• **TO DO**:
For the word "width", find each line in the entries where it occurs and copy that line.

(Screenshot grounding data)
- - -

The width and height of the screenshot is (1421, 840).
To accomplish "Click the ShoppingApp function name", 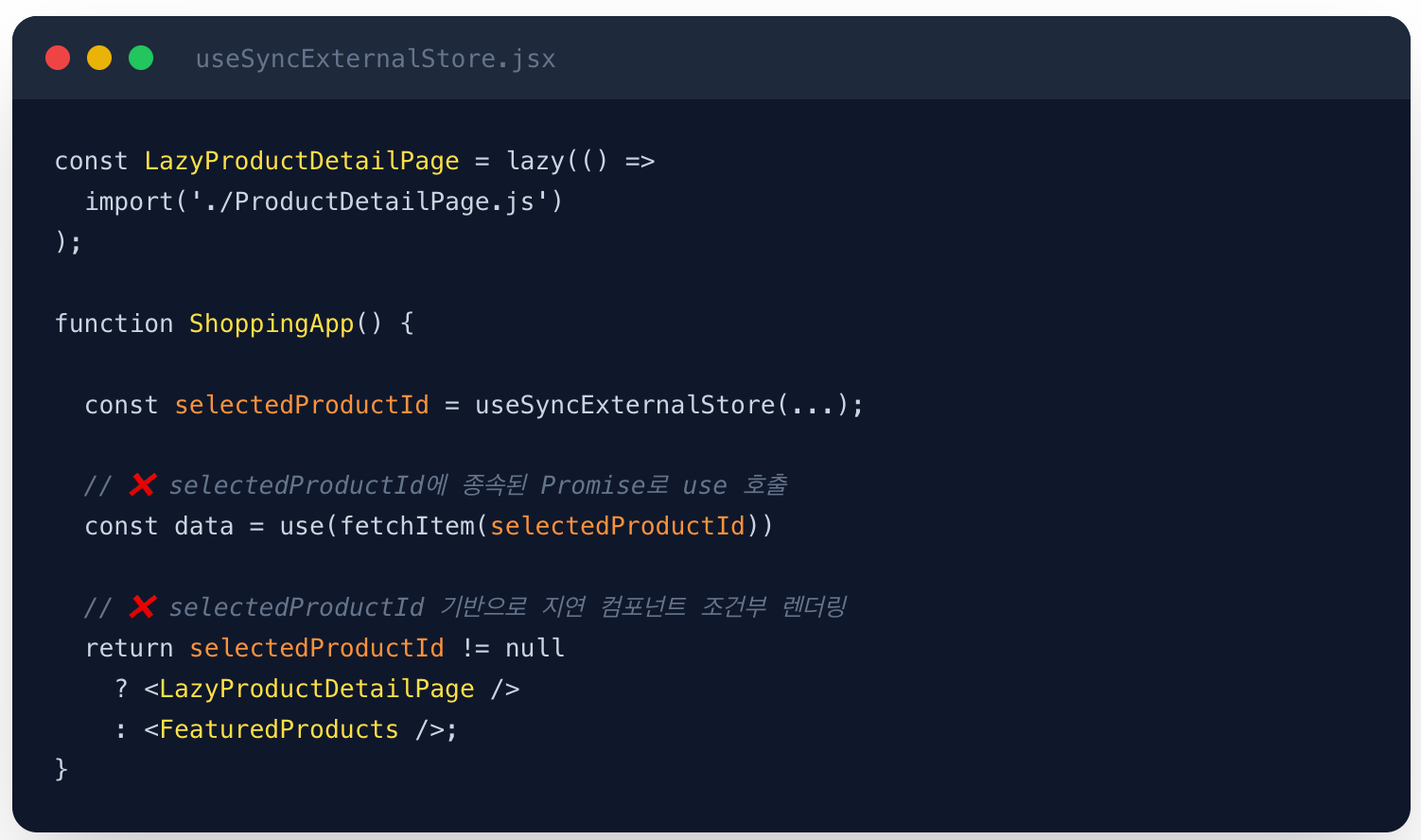I will pyautogui.click(x=272, y=324).
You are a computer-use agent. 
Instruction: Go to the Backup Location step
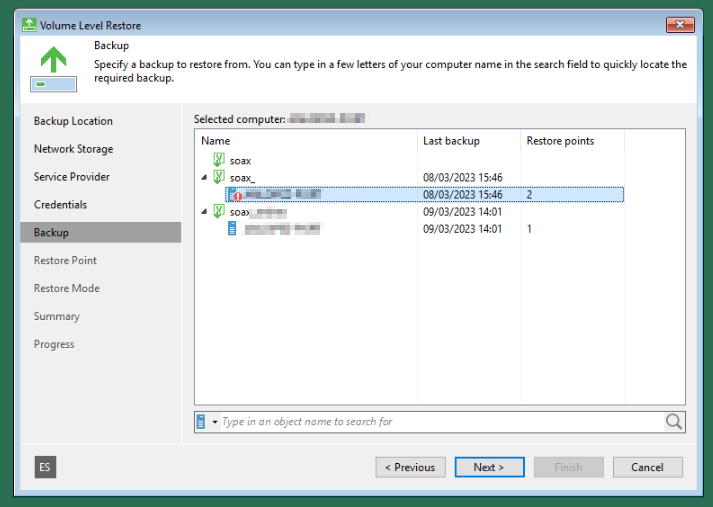tap(73, 121)
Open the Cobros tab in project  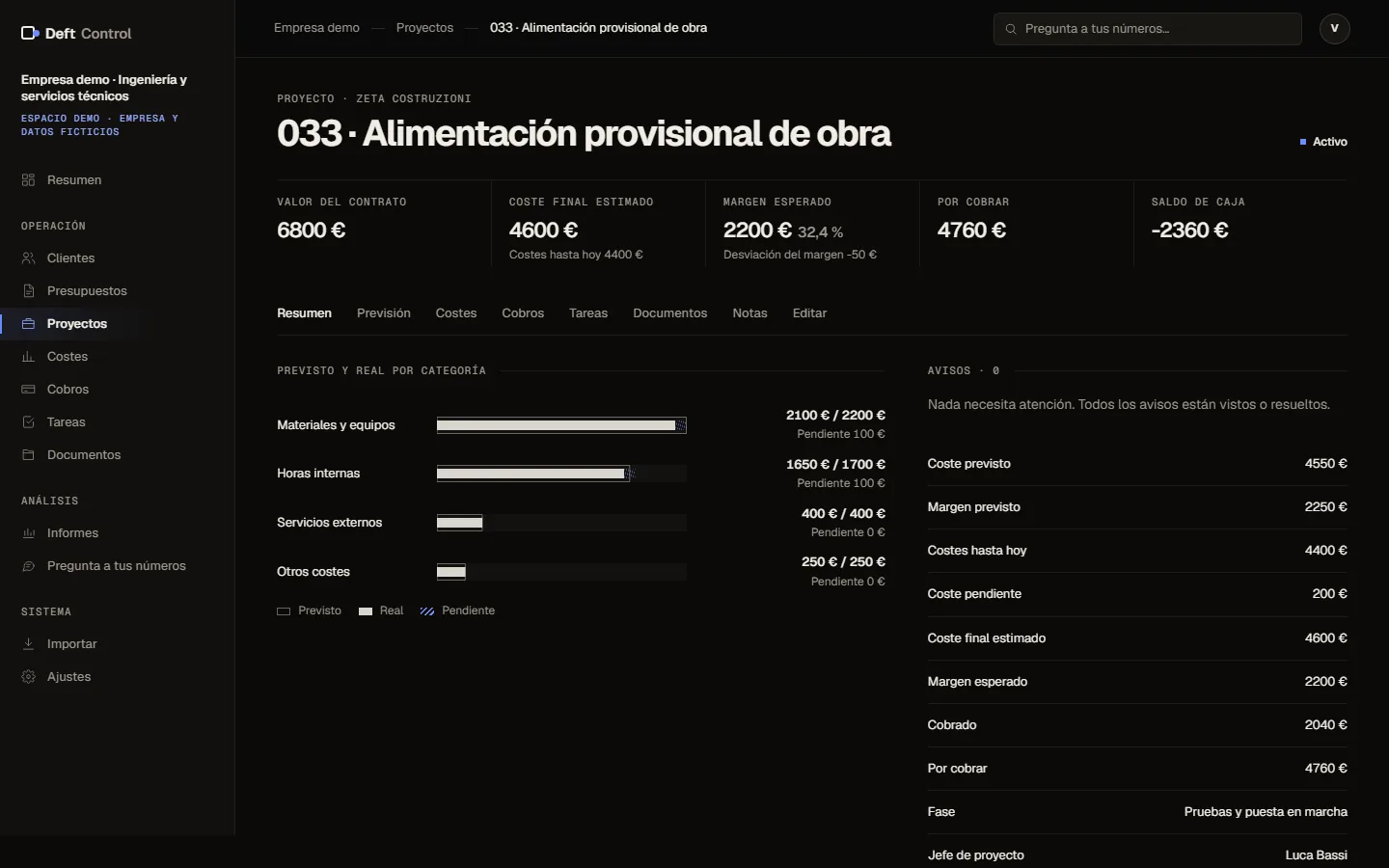(x=523, y=313)
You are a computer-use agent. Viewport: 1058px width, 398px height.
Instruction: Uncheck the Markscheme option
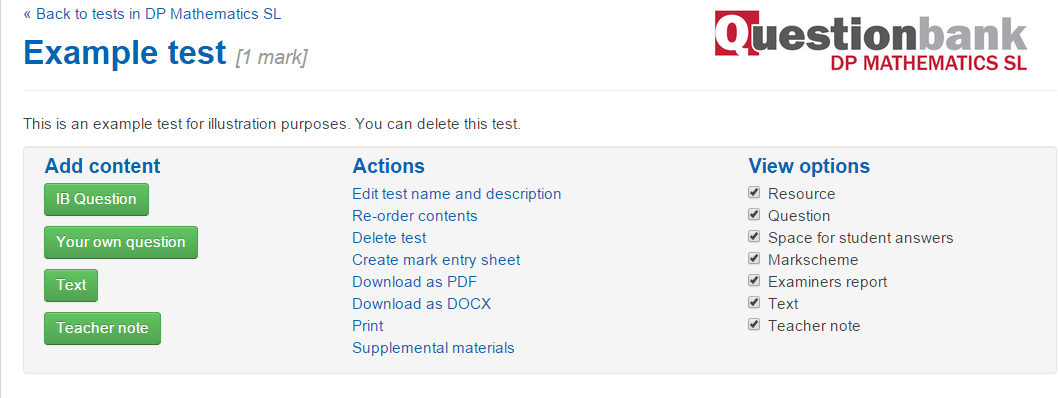tap(754, 259)
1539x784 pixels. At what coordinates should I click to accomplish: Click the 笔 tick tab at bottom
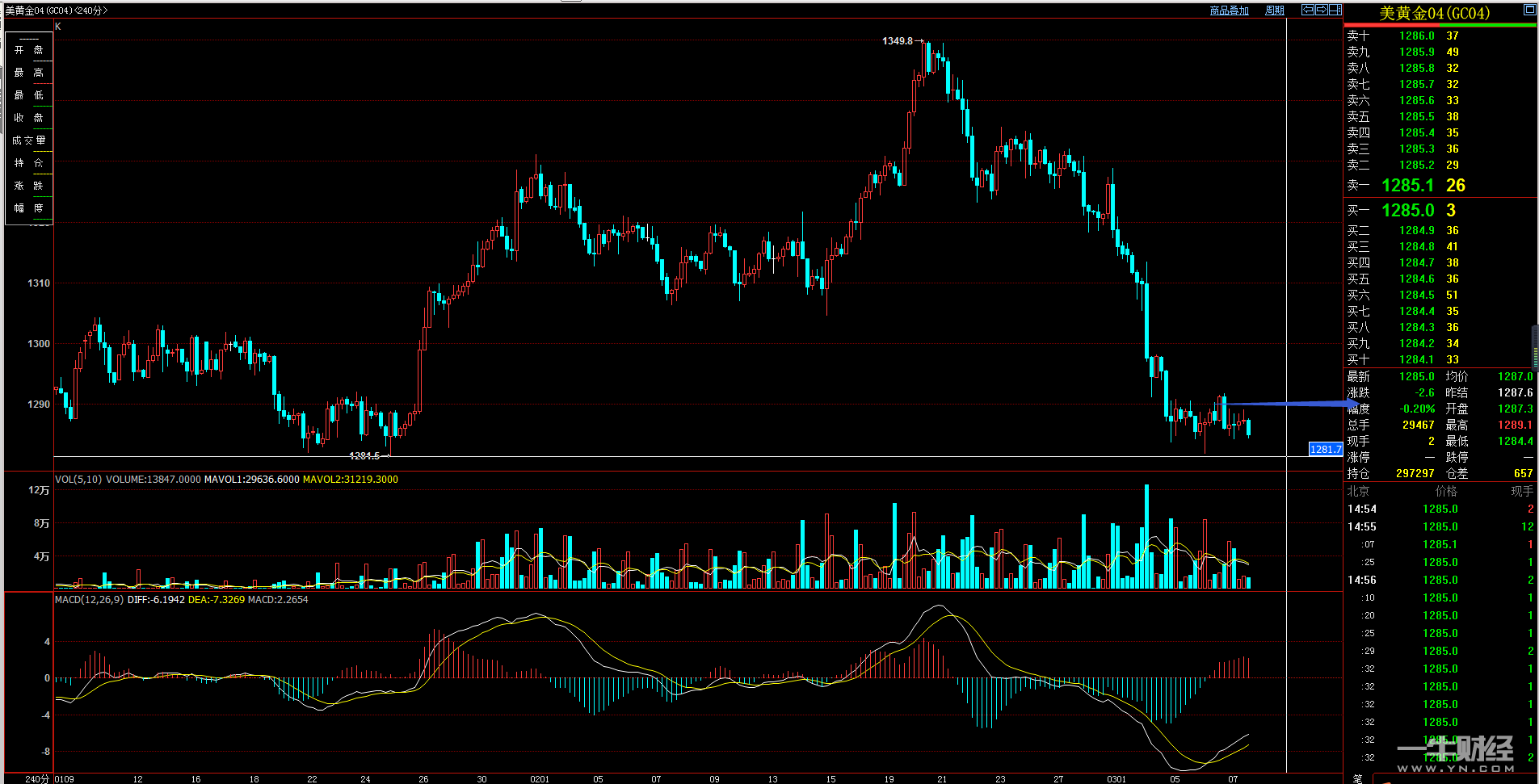tap(1357, 778)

- - -

• **TASK RESULT**:
The width and height of the screenshot is (1421, 840).
You are a computer-use agent. Viewport: 1058px width, 398px height.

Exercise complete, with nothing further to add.